Pixel coordinate grounding data:

================

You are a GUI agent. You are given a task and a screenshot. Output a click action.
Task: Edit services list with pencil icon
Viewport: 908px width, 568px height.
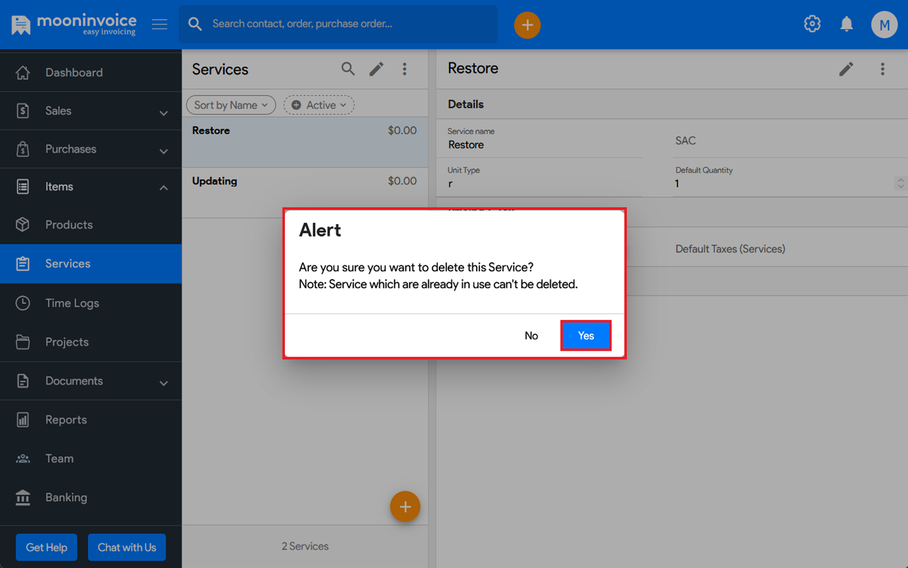click(376, 69)
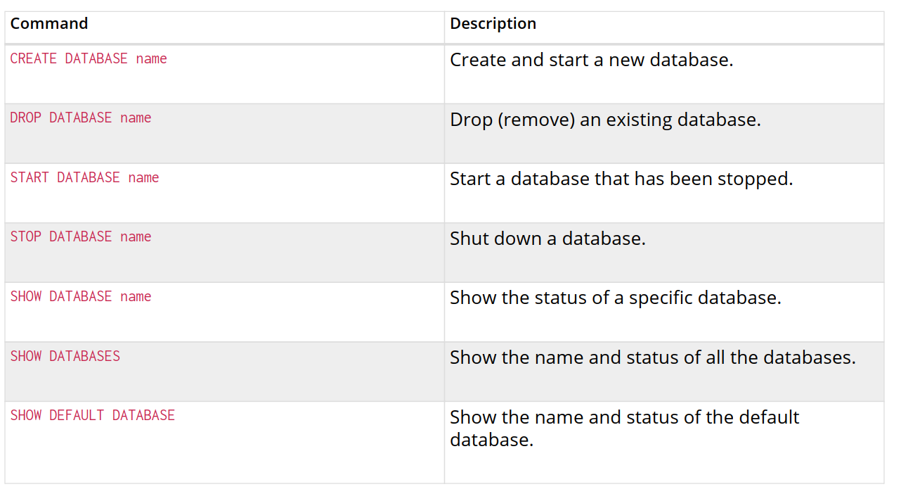The image size is (901, 494).
Task: Select the SHOW DATABASE name command
Action: click(81, 296)
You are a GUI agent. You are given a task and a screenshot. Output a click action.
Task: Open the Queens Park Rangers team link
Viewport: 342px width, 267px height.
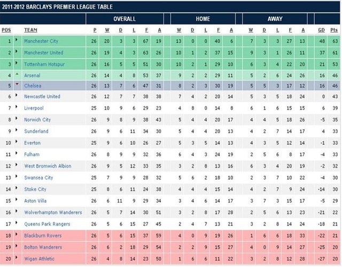click(x=46, y=224)
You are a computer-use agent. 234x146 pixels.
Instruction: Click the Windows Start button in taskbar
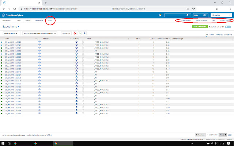point(3,143)
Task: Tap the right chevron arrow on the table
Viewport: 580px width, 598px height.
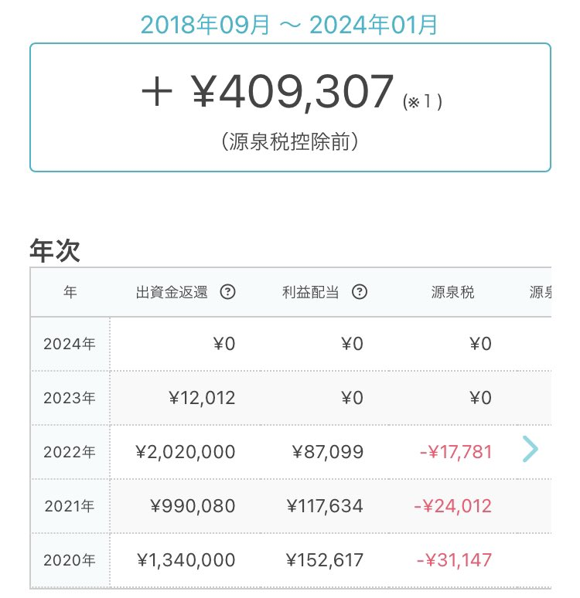Action: (x=530, y=449)
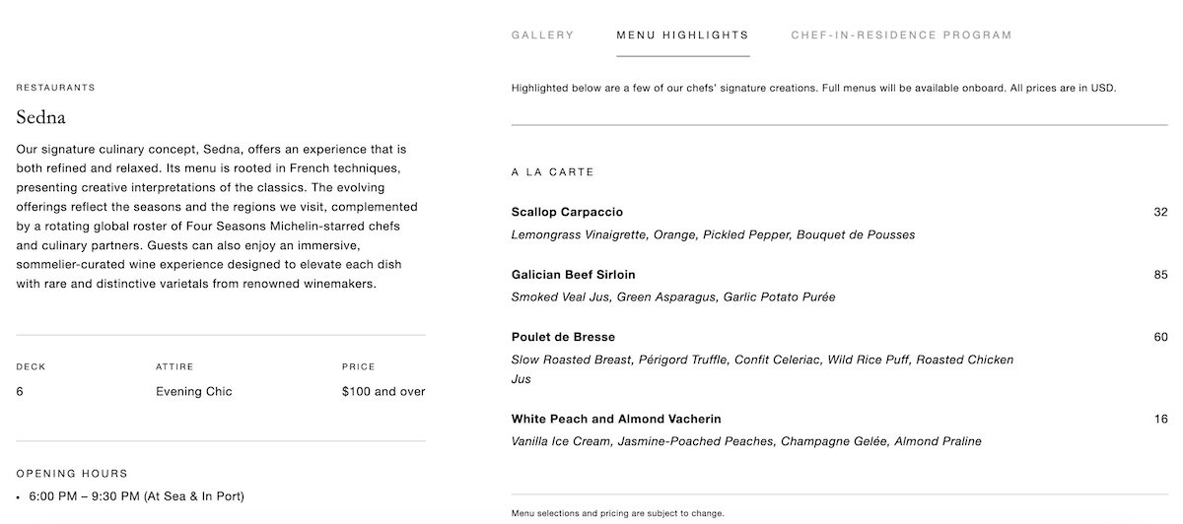Click the menu pricing disclaimer text
The image size is (1183, 524).
tap(617, 513)
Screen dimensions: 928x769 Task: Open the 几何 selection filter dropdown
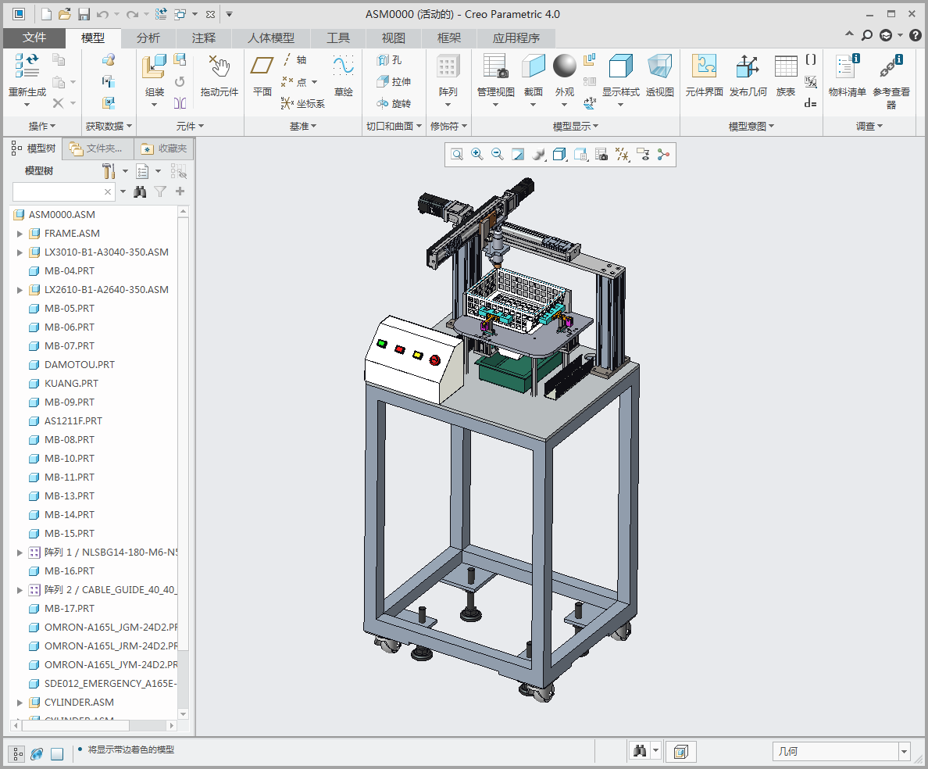coord(905,752)
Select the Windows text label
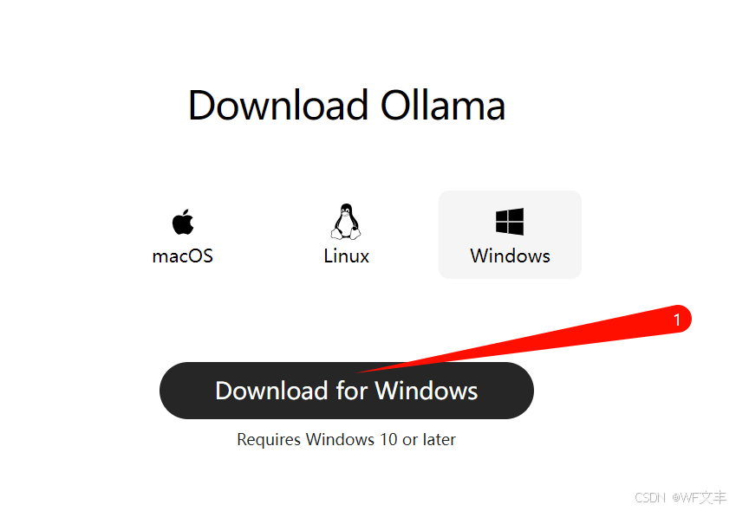736x511 pixels. coord(511,256)
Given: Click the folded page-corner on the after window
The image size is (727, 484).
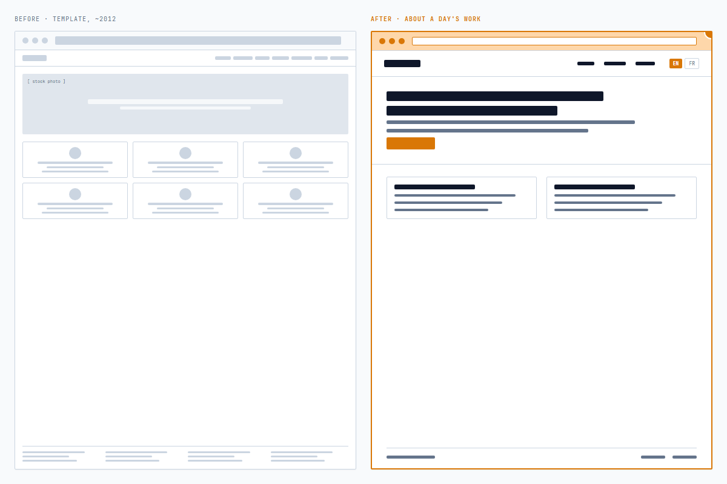Looking at the screenshot, I should [x=708, y=34].
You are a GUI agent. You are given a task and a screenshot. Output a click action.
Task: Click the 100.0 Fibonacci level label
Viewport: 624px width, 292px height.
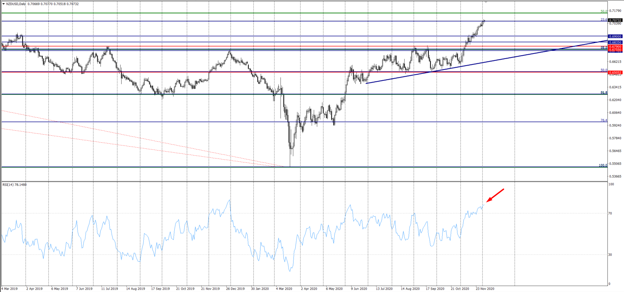(603, 165)
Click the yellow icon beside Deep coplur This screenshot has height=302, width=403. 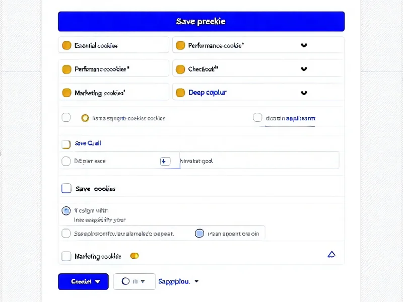180,93
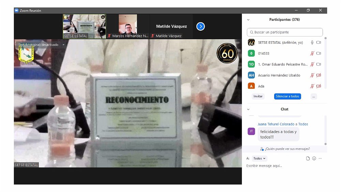The image size is (341, 192).
Task: Click the SETSE ESTATAL 60 avatar in participants
Action: 251,43
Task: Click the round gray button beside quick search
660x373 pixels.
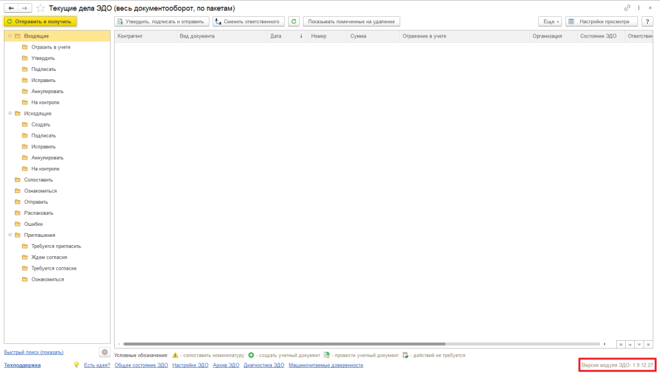Action: [x=104, y=352]
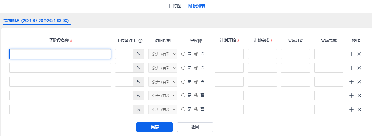Click the plus icon in the second row

point(351,68)
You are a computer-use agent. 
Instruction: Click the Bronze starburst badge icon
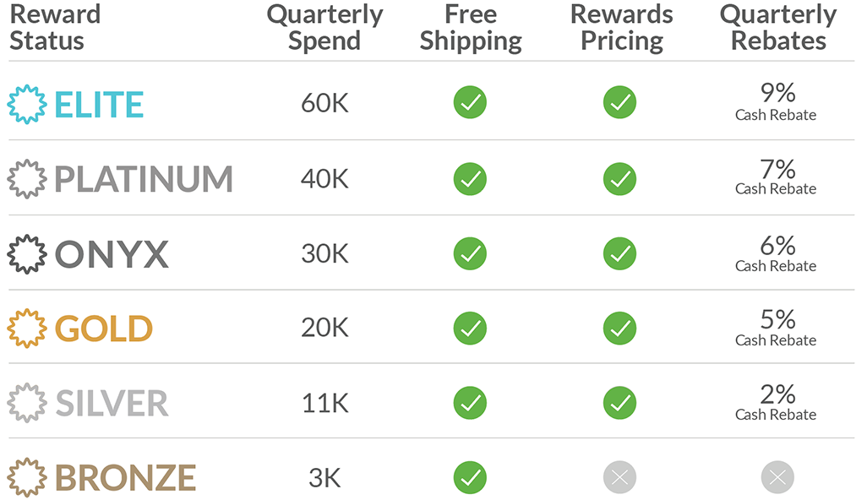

================

__EXERCISE INSTRUCTIONS__.
Find, please, how many lines in the data include the word "computer", and put down that number only.

__RESPONSE FOR THIS EXERCISE__.
2